A local citizens committee tried to help with arbitration, but the
government nixed any possibility of a settlement between shipyard owners and
workers. If exceptions were made for some workers, no contract would be sacred,
federal officials argued, explaining their no-compromise position in full-page
newspaper announcements. Some residents took sides but most stocked up on oil
stoves, lamps and groceries, afraid of what might happen.
Ministers used their pulpits to urge forbearance, while Seattle's flamboyant
mayor, Ole Hanson, promised to preserve order and protect life and property.
As tensions grew, rumors persisted that a radical takeover of the city was
imminent, and that the Bolsheviks, successful in Russia, hoped to start a
revolution in Seattle.
The chief of police urged people to stay off the streets and
temporarily deputized nearly 3,000 soldiers, sailors and guards, even forming a
machine-gun squad. A special edition of The Seattle Star urged workers to "Stop
Before It's Too Late," and the message was printed as a paid announcement in
other papers.
But it was too late. And at 10 a.m. on Feb. 6, 1919, most union men and women
walked off their jobs. Seattle's general strike, the largest in the United
States, shut down the city for several days. Streets were quiet. Most newspapers
ceased publication, streetcars stopped running, and industry ground to a halt.

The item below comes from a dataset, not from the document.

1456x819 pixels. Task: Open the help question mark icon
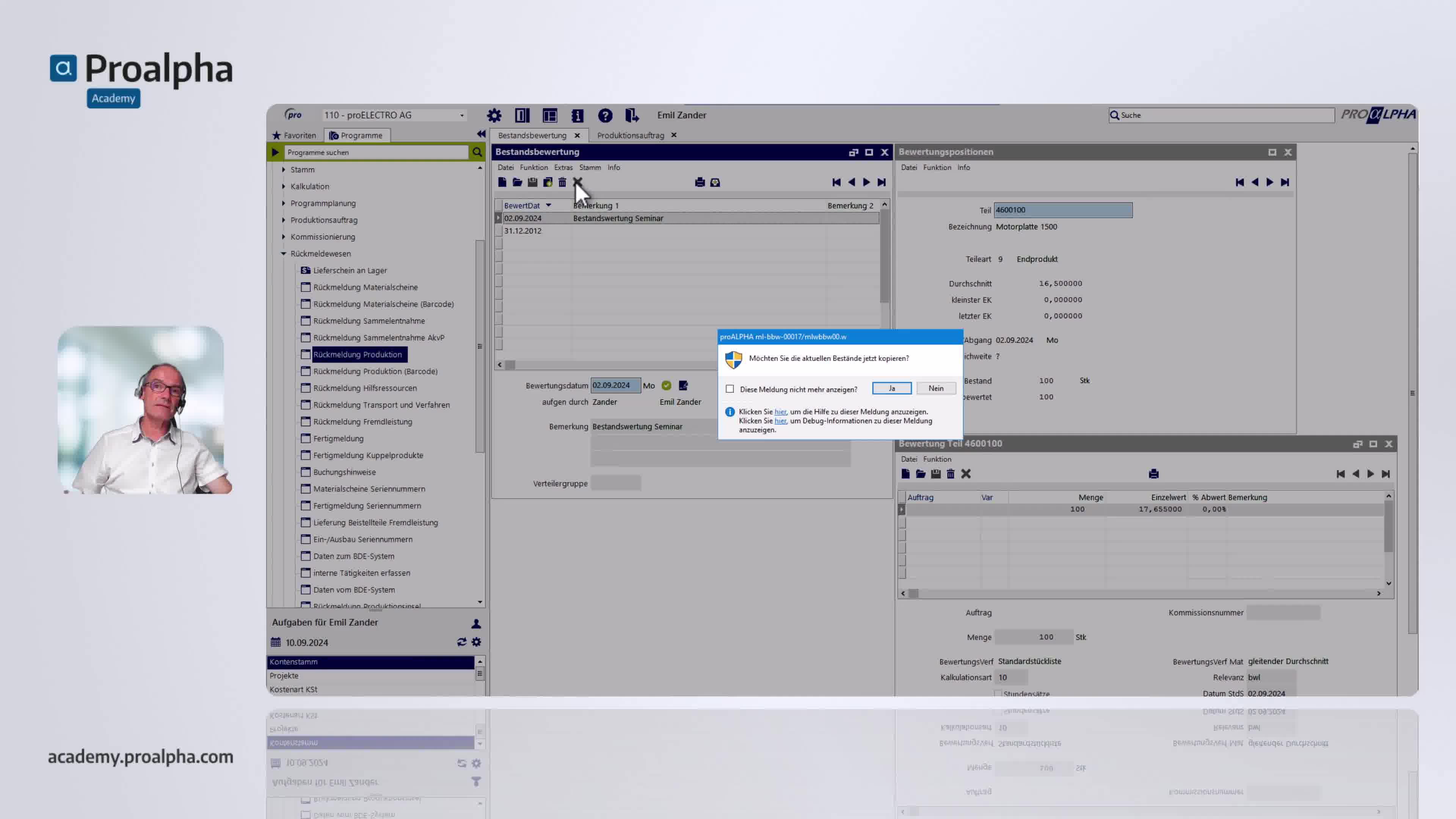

But for average citizens the strike's consequences were not as severe as
predicted. No babies were deprived of milk, and local residents, though
inconvenienced, were not without food, lights or heat. Above all, there was no
violence, no revolution in the streets.
SEATTLE'S LABORING PEOPLE HAD PROVED A POINT:
Union solidarity was possible. But where would the strike lead
them? Radical activist Anna Louise Strong, editorializing in the city's labor
paper, The Union-Record, had used the stirring phrase "No One Knows Where" to
underscore the strike's potential.
But instead of leading labor to new gains, the strike seemed merely to
provide fuel for harshly reactionary responses. An anti-syndicalism law passed
by the state Legislature early in its 1919 session was used as a basis for
numerous raids on Socialist and radical labor headquarters, police disruption of
meetings, and the arrest of suspected revolutionaries.
When three marchers were mysteriously shot in Centralia's 1919 Armistice Day
parade, vigilantes retaliated by lynching a radical union leader, Wesley
Everest. The Seattle Union Record's sympathetic coverage of the union side
prompted federal marshals to suspend publication of the paper for several days,
charging its editor with sedition.
Others made political capital of the continuing fear of labor radicalism.
Seattle's Mayor Hanson -- whose pledge that "anarchists in this community shall
not rule its affairs" had gained him nationwide recognition -- resigned from
office. He launched a cross-country speaking tour, hoping the publicity might
even propel him into the Republican presidential nomination.
But for labor, the strike that began with such hope and proceeded with such
calm ended with bitterness and repression. The strike that could go "No One
Knows Where" in the short term led the unions nowhere nearer their goals.